*Task goal*
Each of the records below must be reproduced exactly.

*Records provided*
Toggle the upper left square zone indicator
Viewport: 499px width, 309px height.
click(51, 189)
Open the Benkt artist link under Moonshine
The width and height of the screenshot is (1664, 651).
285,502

*The completed task*
Toggle the upper left square zone indicator
Viewport: 499px width, 309px height.
click(51, 189)
Open the Benkt artist link under Moonshine
The width and height of the screenshot is (1664, 651).
285,502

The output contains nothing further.